Miscellaneous targets in AD

Azeliragon (TTP488) is an orally active inhibitor of receptor for advanced glycation end products (RAGE). RAGE is over expressed in the brain tissues of AD patients. Azeliragon has been shown to slow down the progression of AD [118]. It was developed by vTv Therapeutics® (Originator) and was studied in the phase 3 clinical trials for the treatment of Alzheimer’s type dementia (STEADFAST). The trial was terminated in 2019 due to the lack of efficacy of 5 mg dose of Azeliragon [119].

Encenicline (EVP-6124) is a new potent molecule capable of activating α7-nicotinic ACh Receptor (nAChR) in the brain at very low concentration and thereby exhibits memory enhancing properties [120]. The drug showed promising results in mild-to-moderate AD patients with respect to placebo on functional and cognitive skills. However, in 2015 FDA imposed a clinical hold based on the outcome of two phase 3 trials owing to its gastrointestinal side effects [121].

J-147 is a new investigational drug (NID) in US for the treatment of AD. It is a curcumin derivative and its chemical name is; N-(2,4-dimethylphenyl)-2,2,2-trifluoro-N’-[(E)-(3-methoxyphenyl)methylene]acetohydrazide. The experimental drug is orally active, able to cross BBB with ease and was demonstrated to enhance memory in aged AD mice [122]. It also inhibits MAO-B (IC50 = 1.88 µM). It is currently being tested in phase 1 clinical trial. Chemical structures of agents acting at miscellaneous targets in AD are presented in Fig. 8.

Fig. 8
figure 8

Chemical structure of molecules a acting as RAGE inhibitor; b α7-nAChR agonist and c MAO-B inhibitor

Conclusion

AD is a complex neurodegenerative disease affecting millions of people worldwide. Numerous biochemical and pharmacological studies conducted in the past couple of decades have tried to unwind the complexities of this progressive disease. We now have a better understanding of the pathogenesis of AD at the molecular level that has enabled the researchers to discover and develop novel therapeutic agents to treat this devastating disease. A number of therapeutics based on the identified targets were developed from 2010 to 2020 for the treatment of AD and several of these molecules are currently under investigation in clinical studies. Data indicated that over the last decade, the majority of the agents that reached in the phase 2 failed to show a drug-placebo difference and therefore could not make it to phase 3. On the other hand, more than 50 molecules successfully progressed from phase 2 to phase 3 but unfortunately, only one agent could pass the phase 3 clinical trial since 2003. Most of the studies were discontinued/terminated as these agents were found to be toxic and ineffective and thus failed to meet the primary and secondary endpoints of the studies.

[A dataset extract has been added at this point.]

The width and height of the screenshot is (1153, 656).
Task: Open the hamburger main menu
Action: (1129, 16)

In the ongoing clinical trials, anti-amyloid immunotherapy, Aβ aggregation inhibitors, BACE inhibitors, SALA (Selective Aβ42 lowering agents), tau aggregation inhibitors, α-secretase enhancers, anti-tau immunotherapy and anti-inflammatory agents, etc., have exhibited encouraging results in the initial phases. However, the outcome of these clinical studies would shed more light on the safety and effectiveness of therapeutic agents. Currently, more than 140 drug candidates, mostly drug modifying agents, are being tested in various phases of clinical trials but it is yet to be seen how many of these would progress from the clinical testing phase to the clinical practice.

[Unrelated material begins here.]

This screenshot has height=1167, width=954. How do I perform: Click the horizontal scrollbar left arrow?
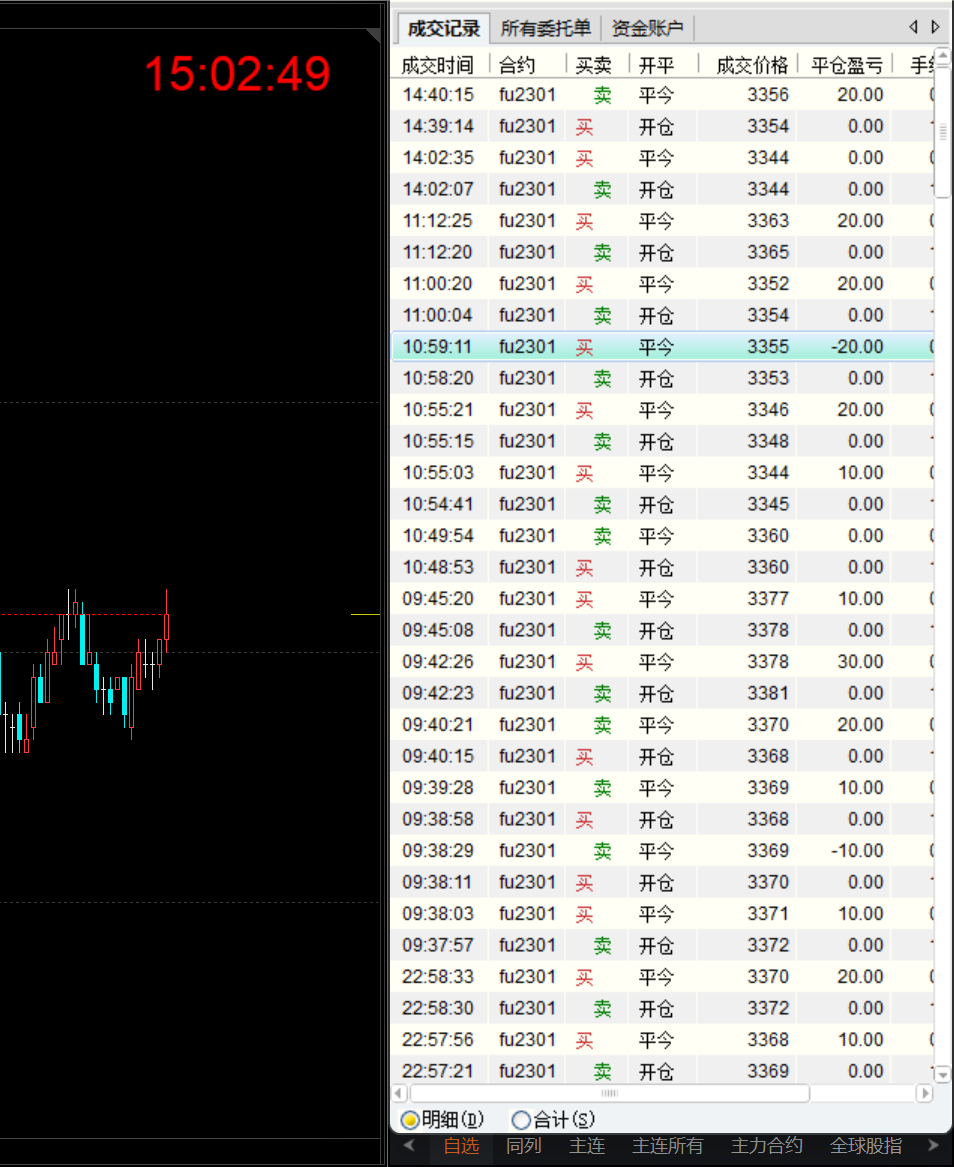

In our opinion, newer therapeutic strategies to design, discover and develop anti-AD agents should focus on (i) repositioning and repurposing of existing drugs for AD; (ii) multitarget directed ligands capable of acting on multiple key molecular targets involved in the pathogenesis of AD (iii) minimizing the toxicity of drugs failed in phase 3 (iv) improving the pharmacokinetic profile of the promising candidates by structural modification, (v) exploring the natural products to identify the lead molecule for AD, (vi) stem cell therapy, and (vii) identification of novel molecular targets including development of immunotherapy.